By Irene Pasquetto
As we all know too well, making all scientific data technically and legally accessible to all researchers is an ambitious task complicated by constantly evolving social and technical barriers. It is fair to say that we are making progresses in this direction. At Scidatacon 2016, we examined several concrete solutions that can facilitate openness of scientific data or, if you prefer, make sure data are FAIR (findable, accessible, interoperable and reusable).
However, it seems that the more we learn about how to make data open, the least we know about how exactly data will be reused by the scientific community, which means by the researchers who generated the data and should have a primary interest in accessing it. Very few empirical studies exist on the extent to which open data are used and reused once deposited in open repositories.
The fulcrum of the problem is that data take many forms, and are produced, managed and used by diverse communities for different purposes. Nevertheless, different stakeholders (publishers, data curators, digital librarians, funders, scientists etc.) bear competing points of view on the kind of policies, values, and infrastructural solutions necessary to make data open. During a session moderated by Christine Borgman (UCLA) and titled “How, When, and Why are Data Open? Competing Perspectives on Open Data in Science”, Matthew Mayernik (National Center for Atmospheric Research), Parsons Mark (National Snow and Ice Data Center) and Irene Pasquetto (UCLA – Center for Knowledge Infrastructures) presented on some of those challenges that make the use and reuse of “open data” such a complicated and heterogeneous process.

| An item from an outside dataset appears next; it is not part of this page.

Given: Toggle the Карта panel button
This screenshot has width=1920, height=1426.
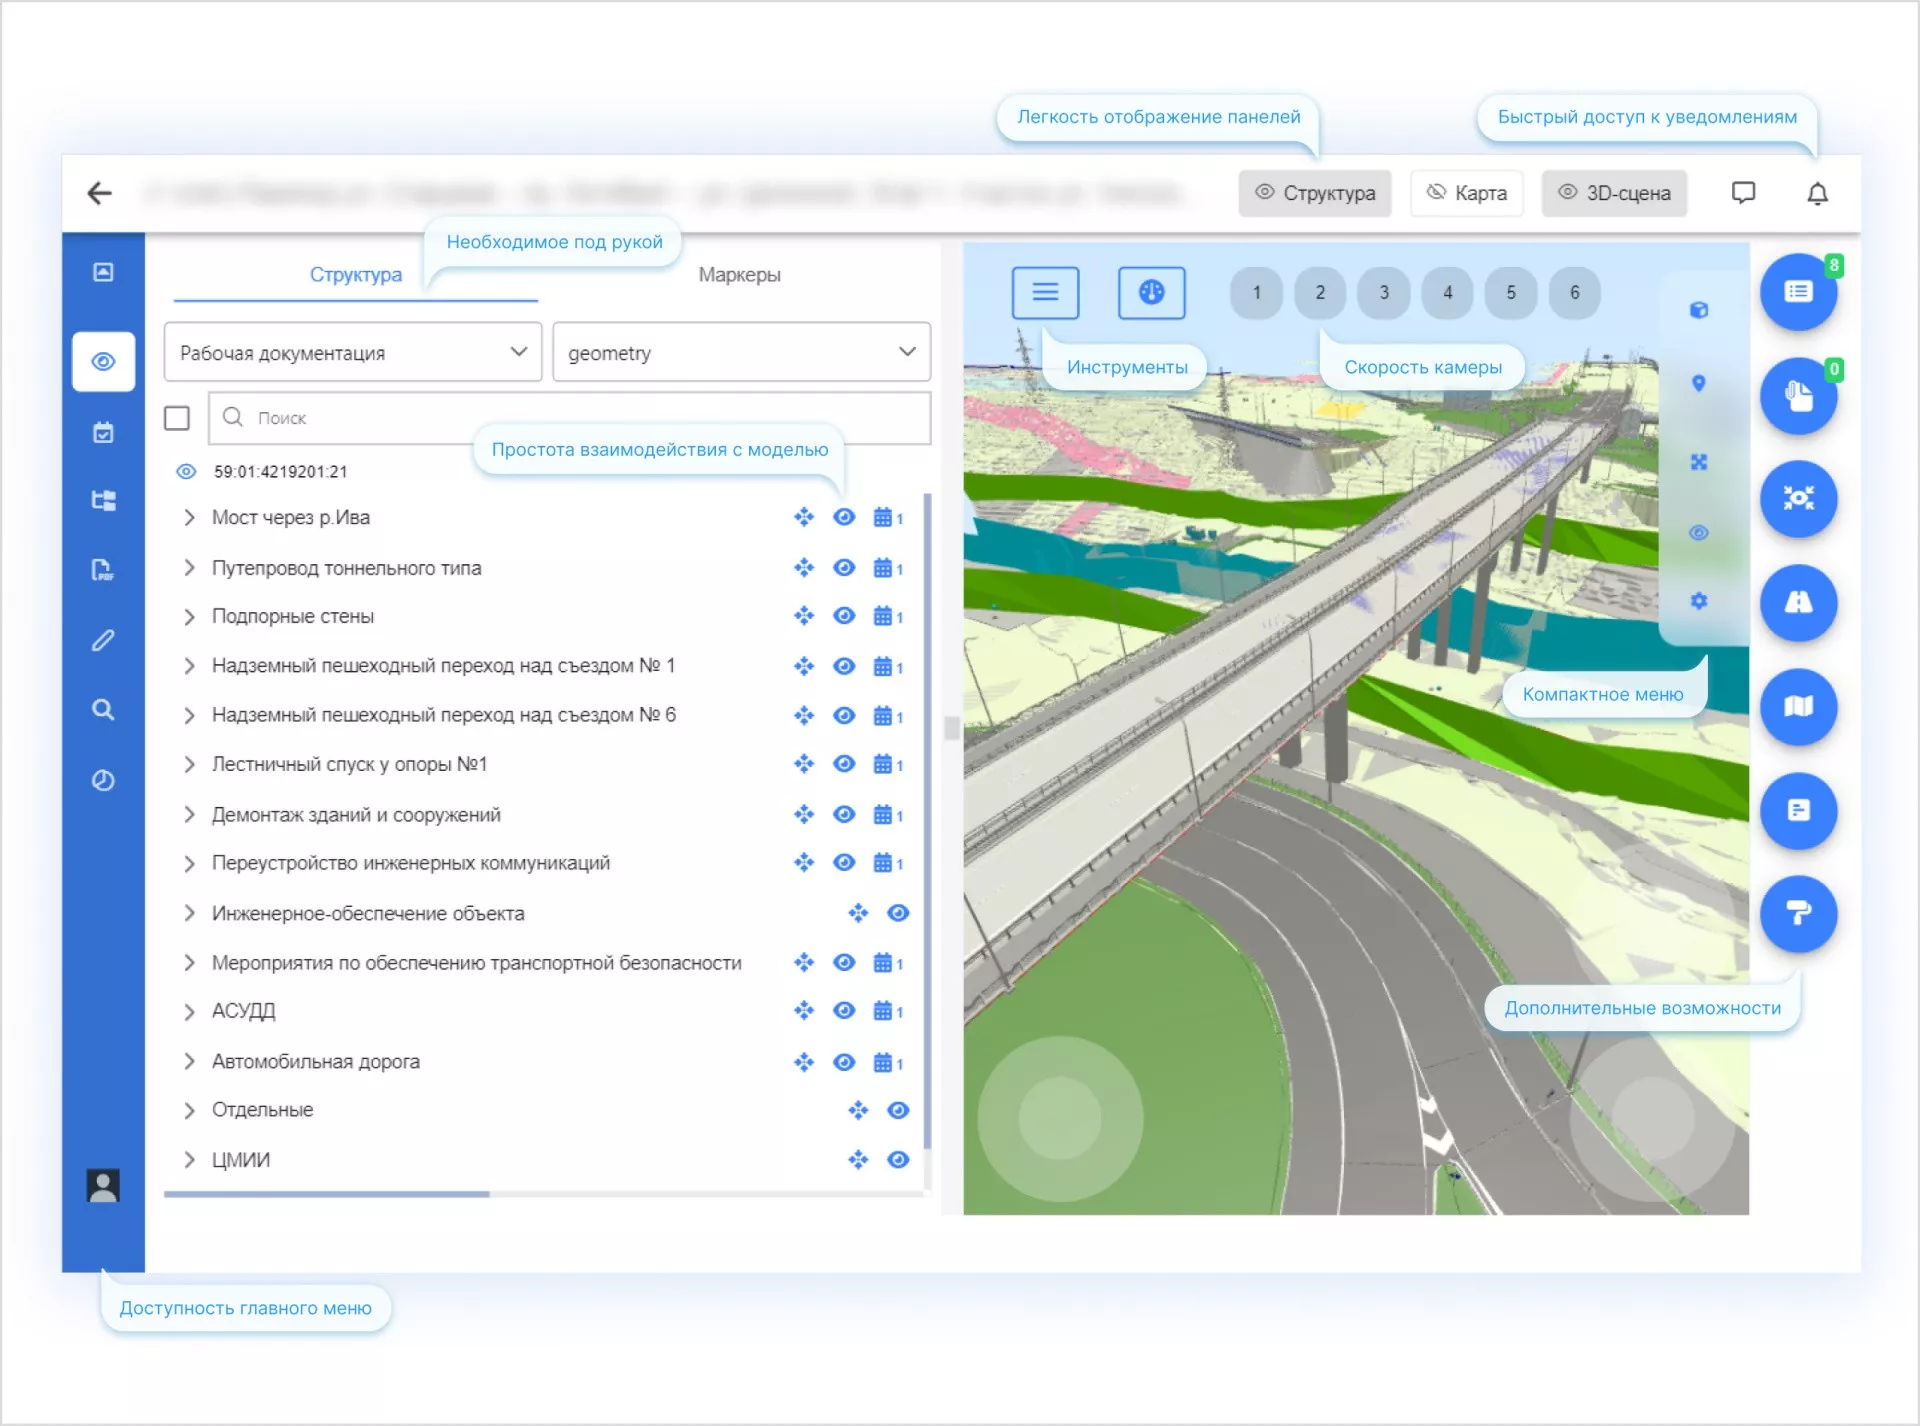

Mayernik argued that the integration of the Internet into research institutions has changed the kinds of accountabilities that apply to research data. On one hand, open data policies expect researchers to be accountable for creating data and metadata that support data sharing and reuse in a broad sense, in many cases, to any possible digital user in the world. On the other hand, providing accounts of data practices that satisfy every possible user is in most cases impossible.
In his talk, Parsons effectively showed that data access is an ongoing process, not a one-time event. Parsons and his team examined how the data repositories products and their curation have evolved over time in response to environmental events and increasing scientific and public demand over several decades. The products have evolved in conjunction with the needs of a changing and expanding designated user community. In other words, Parsons’ case study shows that it is difficult to predict the users of a data service because new and unexpected audiences (with specific needs) could emerge at any time. Parsons also argued that, for this reason, “data generators” may not be the best individuals to predict future uses of their own data.
Because open data users change over time, it is also necessary to built open repositories that provide data in formats flexible enough to allow different approaches to data analysis and integration, for different audiences. This was the point made by Pasquetto, whose case study is a consortium for data sharing in craniofacial research, with a focus on the subfield of developmental/evolutionary biology that recently adopted genomics approaches to knowledge discovery. Pasquetto found flexible data integration to be a necessary precursor to using and reusing data. “Data integration work” is the most contested and problematic task faced by the community, where data need to be integrated at two or more levels and these levels require extensive collaboration between engineers, biologists, and bioinformaticians.
Borgman also presented a paper on the beneath of Ashley Sands, who recently graduated from the department of Information Studies at UCLA and is now senior program officer at the Institute of Museum and Library Services in Washington DC. This talk examined characteristics of openness in the collection, dissemination, and reuse of data in two astronomy sky survey case studies: the Sloan Digital Sky Survey (SDSS) and the Large Synoptic Survey Telescope (LSST). Discussion included how the SDSS and LSST data, and datasets derived from the projects by end users, become available for reuse. Sands found that the rate at which data are released, the populations to which the data are made open, the length of time data creators plan to make the data available, the scale at which these endeavors take place, and the stages of these two projects all have great impact to the extent in which data and then reused.
Moral of the story: open data is a fast moving target. In order to enable reuse, data repositories better start to run.